§ WORK TASK:
Transcribe the records below in full; pictures stay out of the copy.

(DATA UNDER STUDY)

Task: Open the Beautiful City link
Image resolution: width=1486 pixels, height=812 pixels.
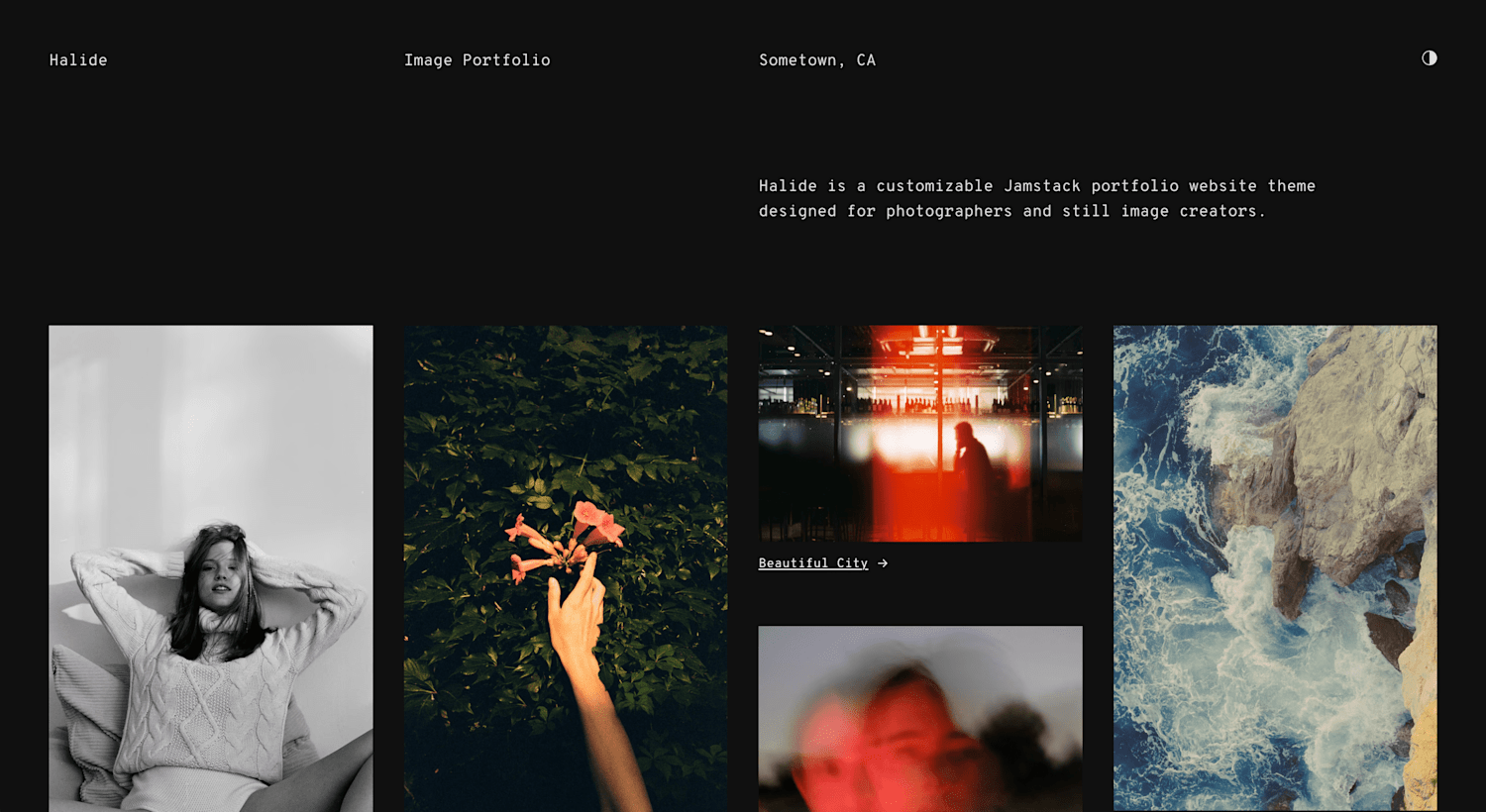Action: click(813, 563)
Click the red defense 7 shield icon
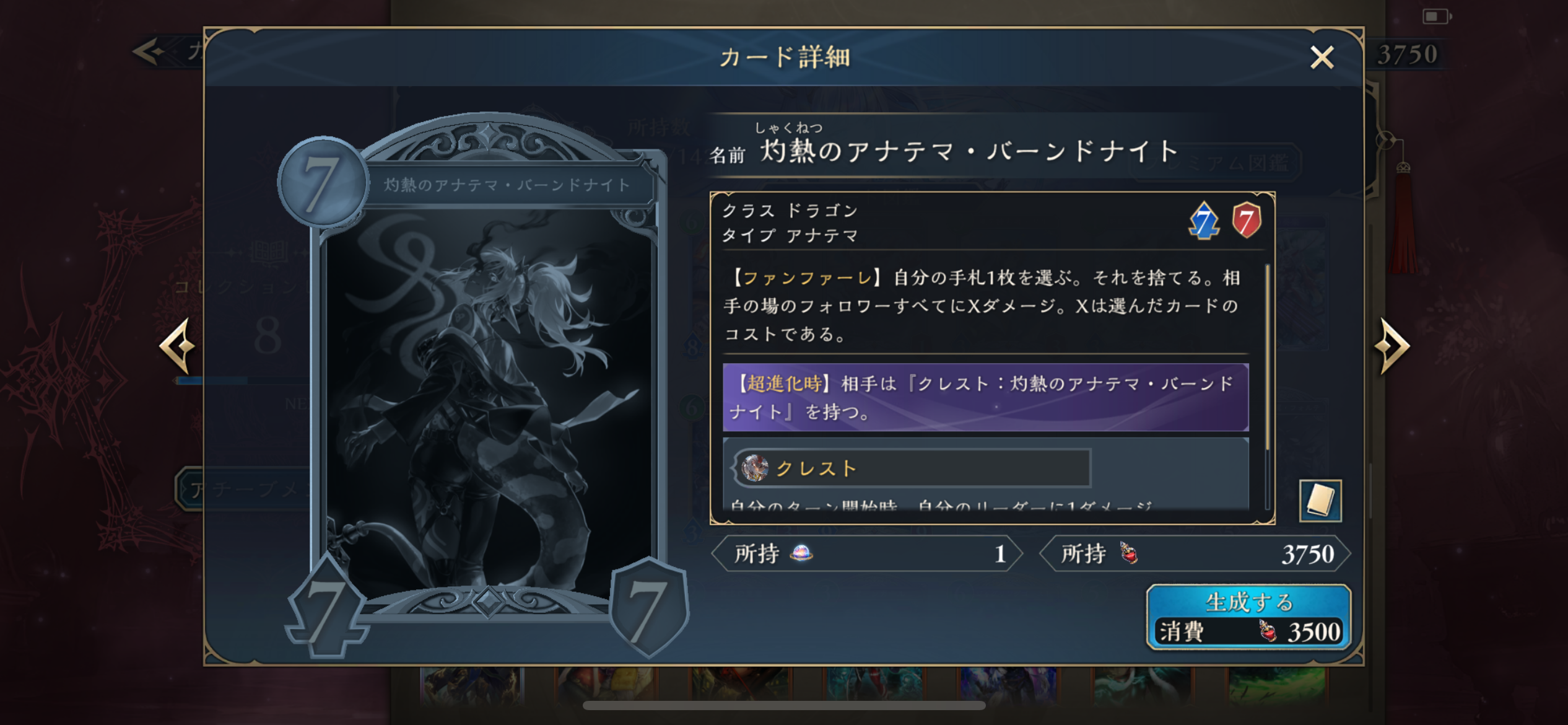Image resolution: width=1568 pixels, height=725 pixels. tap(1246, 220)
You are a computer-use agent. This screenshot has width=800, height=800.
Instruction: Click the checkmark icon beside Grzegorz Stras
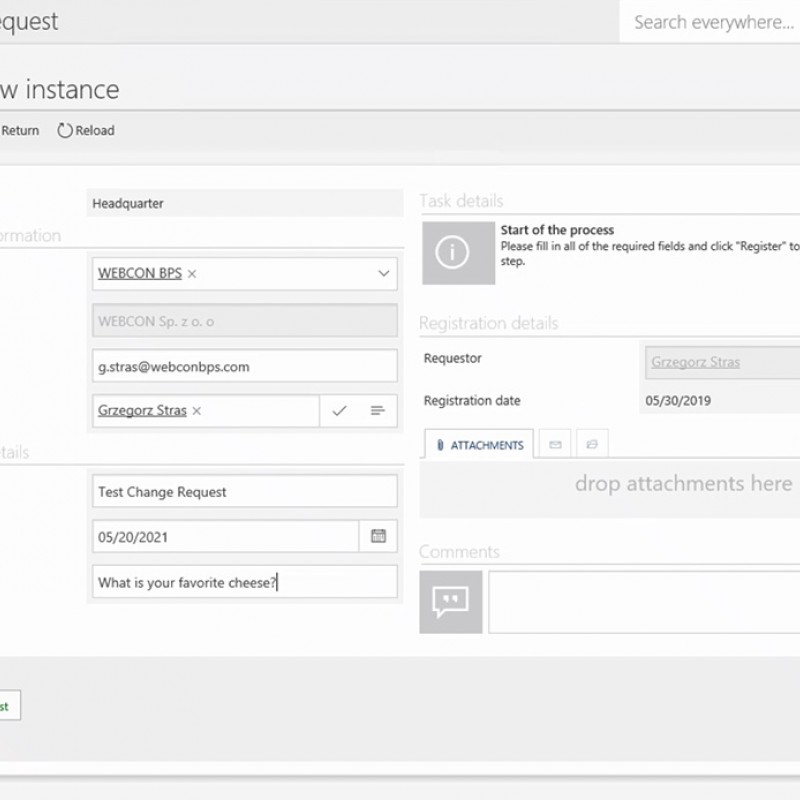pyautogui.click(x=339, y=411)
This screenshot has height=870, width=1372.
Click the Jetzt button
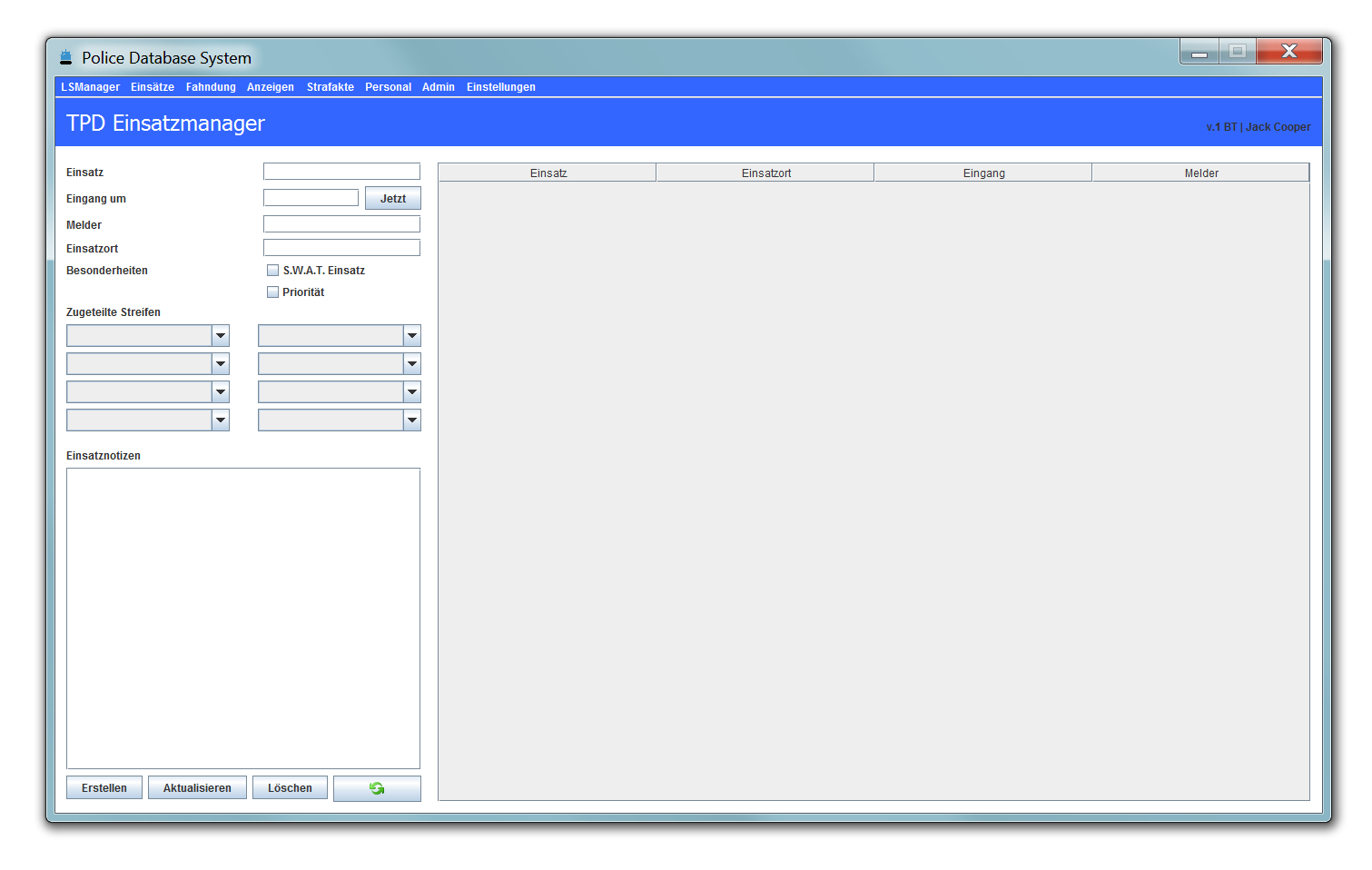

(End DATA UNDER STUDY)

§ COMPLETED TASK:
Task: Open the Beautiful City link
Image resolution: width=1486 pixels, height=812 pixels.
Action: click(813, 563)
Click the red defense 7 shield icon
Image resolution: width=1568 pixels, height=725 pixels. tap(1246, 220)
You are a computer-use agent. This screenshot has width=800, height=800.
Instruction: Click the checkmark icon beside Grzegorz Stras
pyautogui.click(x=339, y=411)
This screenshot has height=870, width=1372.
Click the Jetzt button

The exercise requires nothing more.